The shift register of FIG. 6 differs from that of FIG. 1 in that transistors Tr6-1 to Tr6-3 are added to the input signal In to the unit registers other than the final stage. The transistors Tr6-1 to Tr6-3 are provided to limit the load capacity of the input signal In viewed from the unit register to one transistor Tr6 and to prevent the boot voltage in the unit register from being lowered. In this case, for example, when the transistor that inputs the register signal of the previous stage and the transistor that inputs the register signal of the subsequent stage are connected to one unit register like the above-described bidirectional shift register, the transistor Tr6 By connecting to the input of the unit register via the terminal, it is possible to prevent the load capacity from increasing. As a result, it is possible to prevent the boot voltage from being lowered.
[0045]
Furthermore, FIG. 5 is a block diagram showing a configuration of a shift register in another embodiment. In the shift register shown in FIG. 1 and FIG. 4, the input signal of the last unit register is reset using the output signal of the last stage, whereas in the shift register shown in FIG. The example of a structure which resets using the output signal (Next) of the front | former stage is shown.
[0046]
【The invention's effect】
According to the present invention, it is not necessary to provide an extra unit register for reset at the next stage of the shift register, and it is not necessary to provide a circuit for resetting all the unit registers at the same time. There is an effect that it can be surely reset.
[0047]
Further, immediately after the output signal of the final stage is output and the shift operation is completed, the unit register of the final stage can be surely reset.

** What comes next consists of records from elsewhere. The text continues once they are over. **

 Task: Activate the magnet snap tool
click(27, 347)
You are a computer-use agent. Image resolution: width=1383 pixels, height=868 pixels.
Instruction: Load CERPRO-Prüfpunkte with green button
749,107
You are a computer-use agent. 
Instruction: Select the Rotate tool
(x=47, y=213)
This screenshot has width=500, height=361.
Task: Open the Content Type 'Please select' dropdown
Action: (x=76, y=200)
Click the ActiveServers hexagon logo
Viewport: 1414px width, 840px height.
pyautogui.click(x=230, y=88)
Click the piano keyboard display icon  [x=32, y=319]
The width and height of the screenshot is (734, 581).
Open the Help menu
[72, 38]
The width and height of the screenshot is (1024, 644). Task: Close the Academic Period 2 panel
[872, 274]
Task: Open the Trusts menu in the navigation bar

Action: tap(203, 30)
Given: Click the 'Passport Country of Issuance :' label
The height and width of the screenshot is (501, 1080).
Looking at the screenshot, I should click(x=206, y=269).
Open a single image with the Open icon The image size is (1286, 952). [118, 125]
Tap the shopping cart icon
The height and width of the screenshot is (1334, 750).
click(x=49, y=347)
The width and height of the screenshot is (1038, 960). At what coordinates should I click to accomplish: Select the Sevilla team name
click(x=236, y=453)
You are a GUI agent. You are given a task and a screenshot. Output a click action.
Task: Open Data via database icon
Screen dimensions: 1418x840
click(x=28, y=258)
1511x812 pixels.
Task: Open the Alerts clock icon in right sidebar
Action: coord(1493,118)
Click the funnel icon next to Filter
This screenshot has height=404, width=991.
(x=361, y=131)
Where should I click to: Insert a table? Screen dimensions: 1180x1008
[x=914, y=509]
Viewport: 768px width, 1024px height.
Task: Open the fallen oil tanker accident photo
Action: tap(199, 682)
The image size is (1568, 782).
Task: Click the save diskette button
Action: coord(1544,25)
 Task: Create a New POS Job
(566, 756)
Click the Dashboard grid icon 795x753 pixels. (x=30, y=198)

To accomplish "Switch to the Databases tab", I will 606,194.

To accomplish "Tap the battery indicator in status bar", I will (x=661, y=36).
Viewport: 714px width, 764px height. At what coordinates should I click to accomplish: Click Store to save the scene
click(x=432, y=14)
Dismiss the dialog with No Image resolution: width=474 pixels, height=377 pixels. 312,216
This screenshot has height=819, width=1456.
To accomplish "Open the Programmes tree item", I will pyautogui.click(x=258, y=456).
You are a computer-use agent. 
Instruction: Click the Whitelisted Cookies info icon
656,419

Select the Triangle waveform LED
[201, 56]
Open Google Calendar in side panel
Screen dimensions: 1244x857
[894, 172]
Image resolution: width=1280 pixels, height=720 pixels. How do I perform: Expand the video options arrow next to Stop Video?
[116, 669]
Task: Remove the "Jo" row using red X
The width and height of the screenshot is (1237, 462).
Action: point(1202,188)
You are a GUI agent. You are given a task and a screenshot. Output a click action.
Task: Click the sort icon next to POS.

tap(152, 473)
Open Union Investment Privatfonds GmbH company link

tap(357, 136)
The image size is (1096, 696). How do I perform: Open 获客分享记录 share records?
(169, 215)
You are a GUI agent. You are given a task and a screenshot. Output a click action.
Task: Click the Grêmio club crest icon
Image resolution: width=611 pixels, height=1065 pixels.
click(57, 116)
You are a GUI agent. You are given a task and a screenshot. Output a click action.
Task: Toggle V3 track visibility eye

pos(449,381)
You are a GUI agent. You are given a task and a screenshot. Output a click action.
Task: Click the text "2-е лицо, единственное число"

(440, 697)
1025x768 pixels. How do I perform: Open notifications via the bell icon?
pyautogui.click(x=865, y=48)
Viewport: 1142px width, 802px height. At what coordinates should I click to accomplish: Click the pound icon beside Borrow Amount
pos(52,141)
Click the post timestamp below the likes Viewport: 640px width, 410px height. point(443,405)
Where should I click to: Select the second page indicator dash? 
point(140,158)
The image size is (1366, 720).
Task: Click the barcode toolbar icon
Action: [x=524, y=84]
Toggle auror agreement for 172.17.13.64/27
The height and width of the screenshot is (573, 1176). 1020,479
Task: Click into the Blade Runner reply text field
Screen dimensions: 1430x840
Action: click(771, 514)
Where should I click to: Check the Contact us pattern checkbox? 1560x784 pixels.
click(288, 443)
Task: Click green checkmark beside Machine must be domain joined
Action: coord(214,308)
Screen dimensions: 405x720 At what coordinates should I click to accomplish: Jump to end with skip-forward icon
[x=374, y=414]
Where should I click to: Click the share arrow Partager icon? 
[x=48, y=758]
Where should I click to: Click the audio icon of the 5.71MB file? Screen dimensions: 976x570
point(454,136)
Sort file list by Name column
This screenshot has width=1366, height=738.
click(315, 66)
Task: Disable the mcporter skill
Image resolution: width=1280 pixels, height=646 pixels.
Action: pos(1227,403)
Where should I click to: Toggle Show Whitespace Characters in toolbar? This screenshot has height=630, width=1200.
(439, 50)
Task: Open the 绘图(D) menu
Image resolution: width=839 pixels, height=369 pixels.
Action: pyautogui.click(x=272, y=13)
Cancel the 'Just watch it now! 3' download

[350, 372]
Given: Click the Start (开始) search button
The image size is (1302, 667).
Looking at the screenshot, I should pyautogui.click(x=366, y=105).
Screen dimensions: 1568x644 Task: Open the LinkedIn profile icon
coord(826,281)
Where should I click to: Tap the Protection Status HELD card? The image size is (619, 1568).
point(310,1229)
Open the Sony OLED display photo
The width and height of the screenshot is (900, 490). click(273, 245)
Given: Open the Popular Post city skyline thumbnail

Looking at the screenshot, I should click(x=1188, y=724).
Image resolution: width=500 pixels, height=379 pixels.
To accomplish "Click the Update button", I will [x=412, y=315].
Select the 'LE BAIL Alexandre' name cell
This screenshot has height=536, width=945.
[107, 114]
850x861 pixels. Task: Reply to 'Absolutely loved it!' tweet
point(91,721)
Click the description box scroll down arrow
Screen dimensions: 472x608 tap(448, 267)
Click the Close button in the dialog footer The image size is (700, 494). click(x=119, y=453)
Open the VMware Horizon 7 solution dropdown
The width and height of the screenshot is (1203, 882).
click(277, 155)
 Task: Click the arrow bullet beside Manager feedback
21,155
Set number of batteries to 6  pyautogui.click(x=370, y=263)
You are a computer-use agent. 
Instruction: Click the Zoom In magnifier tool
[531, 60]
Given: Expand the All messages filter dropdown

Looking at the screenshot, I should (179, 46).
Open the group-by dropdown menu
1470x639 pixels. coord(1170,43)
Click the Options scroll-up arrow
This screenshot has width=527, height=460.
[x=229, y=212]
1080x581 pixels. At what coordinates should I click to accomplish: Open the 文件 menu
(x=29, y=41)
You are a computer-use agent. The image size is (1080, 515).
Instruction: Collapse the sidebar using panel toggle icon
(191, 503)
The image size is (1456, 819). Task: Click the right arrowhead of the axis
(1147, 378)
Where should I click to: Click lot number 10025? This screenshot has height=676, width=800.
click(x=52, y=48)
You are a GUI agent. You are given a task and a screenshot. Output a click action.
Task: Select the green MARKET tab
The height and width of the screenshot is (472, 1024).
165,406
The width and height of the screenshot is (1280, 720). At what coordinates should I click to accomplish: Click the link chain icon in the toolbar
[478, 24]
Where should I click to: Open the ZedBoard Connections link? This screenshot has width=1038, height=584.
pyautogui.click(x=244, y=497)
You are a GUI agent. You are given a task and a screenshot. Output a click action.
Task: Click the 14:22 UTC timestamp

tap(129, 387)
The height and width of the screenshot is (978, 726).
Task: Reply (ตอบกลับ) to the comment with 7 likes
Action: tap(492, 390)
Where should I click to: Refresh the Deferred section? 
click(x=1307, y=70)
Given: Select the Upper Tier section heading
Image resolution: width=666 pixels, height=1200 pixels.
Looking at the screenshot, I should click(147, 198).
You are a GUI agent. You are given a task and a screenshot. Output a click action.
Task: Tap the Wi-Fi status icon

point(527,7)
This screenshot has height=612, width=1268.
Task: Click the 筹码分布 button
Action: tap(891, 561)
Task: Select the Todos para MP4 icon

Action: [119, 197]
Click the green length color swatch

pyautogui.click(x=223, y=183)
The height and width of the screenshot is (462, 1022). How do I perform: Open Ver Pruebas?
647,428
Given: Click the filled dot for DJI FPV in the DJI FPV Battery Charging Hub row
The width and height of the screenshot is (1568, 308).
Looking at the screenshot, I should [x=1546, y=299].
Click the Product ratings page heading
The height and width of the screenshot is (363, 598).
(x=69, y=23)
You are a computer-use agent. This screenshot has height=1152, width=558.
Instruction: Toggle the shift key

Further, a reset circuit for the unit register in the final stage can be realized with a simple configuration of two transistors and one inverter.
[0048]
Further, the driving method and the camera of the solid-state imaging device of the present invention have the same effects as described above.
[Brief description of the drawings]
FIG. 1 is a block diagram showing a configuration of a shift register in an embodiment of the present invention.
FIG. 2A is a diagram illustrating a circuit example of an inverter.
(B) It is a figure which shows the other circuit example of an inverter.
FIG. 3 is a time chart showing the operation timing of the shift register.
FIG. 4 illustrates a structure of a shift register in another embodiment.
FIG. 5 is a diagram showing a configuration of a shift register in still another embodiment.
FIG. 6 is a block diagram illustrating a schematic configuration of a solid-state imaging device.
FIG. 7 is a block diagram showing a configuration of a conventional NMOS dynamic shift register.
FIG. 8A is a circuit diagram showing a configuration of a unit register.
(B) It is a time chart which shows the operation timing of a unit register.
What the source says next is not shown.